Olivia Harvey
July 26, 2018 11:48 am
Alan Dyer /VW PICS/UIG via Getty Images

If you head outside on Friday night, you’ll see a twinkling red orb close to the moon. It’s not the Red Comet signaling the return of dragons — it’s Mars. From July 27th to July 30th, Mars will make its close approach to Earth and appear brighter than it has all year. And on July 31st, Mars will reach its brightest and biggest point as it comes closest to Earth in its orbit.

Although we’ve already been able to see Mars twinkling in the night sky for the past few weeks, the planet will officially enter into opposition on the 27th, meaning the sun, Earth, and Mars will be aligned. This cosmic phenomenon happens about once every two years.

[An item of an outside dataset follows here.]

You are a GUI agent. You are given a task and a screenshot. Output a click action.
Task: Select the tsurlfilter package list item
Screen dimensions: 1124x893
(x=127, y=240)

But this year, due to its elliptical orbit, Mars will be the closest to Earth that is has been since 2003 — and 2003 was a big year for the Red Planet. In August that year, Mars came closer to Earth than it had in almost 60,000 years. Experts at NASA predict that Mars won’t come that close to our home planet again until the year 2287.

On the 31st, Mars is expected to be about 35.8 million miles away from Earth, NASA reports. The closest it can possibly get to Earth is 33.9 million miles, and it’s usually about 140 million miles away.

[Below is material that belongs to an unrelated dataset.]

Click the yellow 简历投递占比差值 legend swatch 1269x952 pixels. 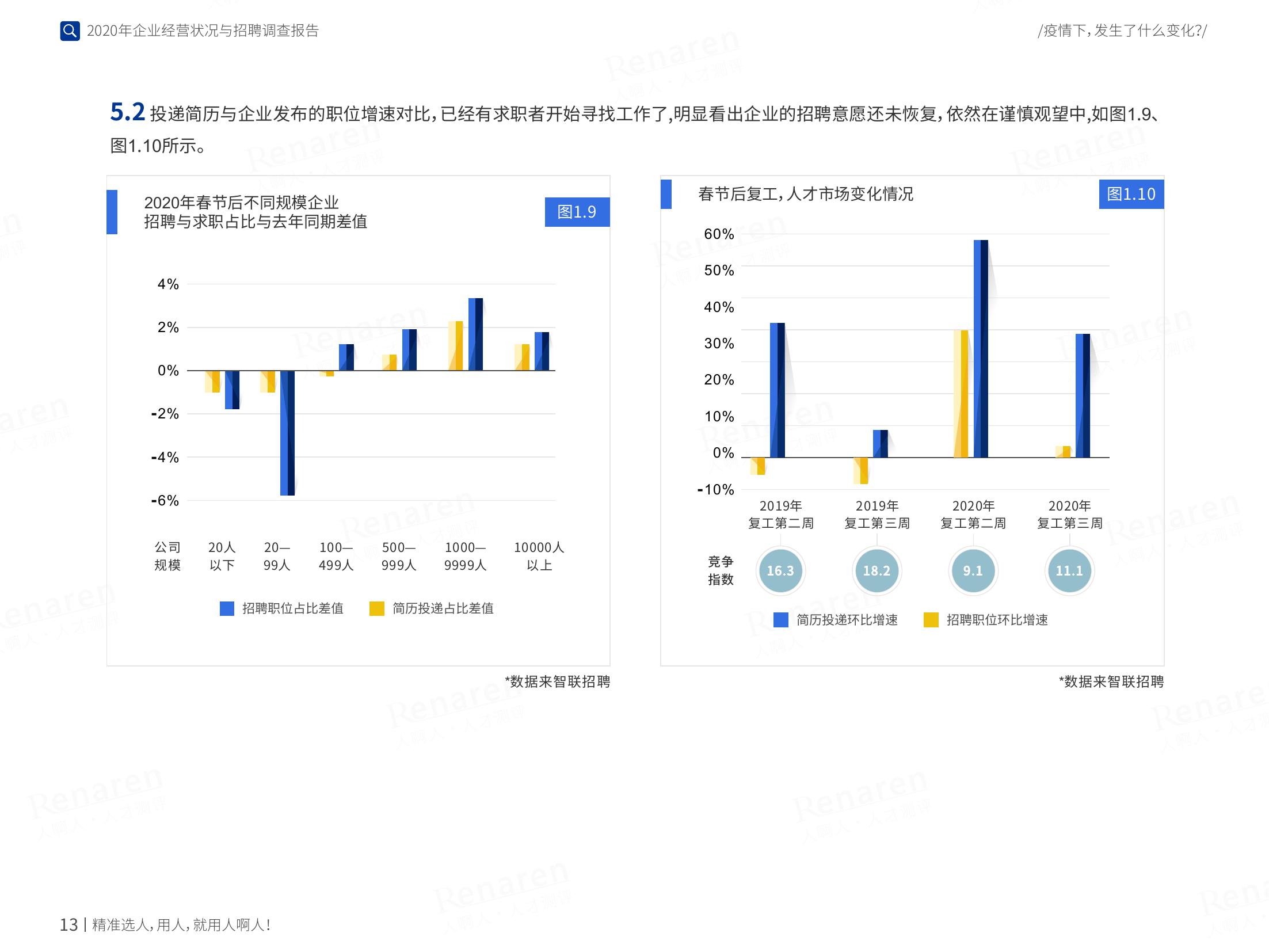coord(376,608)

This cosmic event is particularly exciting because some huge Mars-related news just made headlines: Scientists and researchers have found evidence that water is present on the Red Planet. They believe an entire lake is sitting just under the planet’s south polar ice cap.

Researchers have been looking for water on Mars for years to no avail. Evidence that water had once existed on the cooling surface was found, but this lake is the first sign that water currently exists on Mars’ surface.

And where there’s water, there might be life.

There’s even more exciting news: On the same night Mars reaches opposition, the moon will also experience its longest total lunar eclipse of the century. It won’t be visible in North America, but stargazers in Africa, the Middle East, and southern Asia will be treated to a full blood moon.

Mars won’t make a close approach to Earth again until October 2020 — and even then Mars will be farther away than it will be on the 31st. We recommend you head outside in the next few days to catch a glimpse of our planetary neighbor (and maybe give a wave to the potential life residing on it).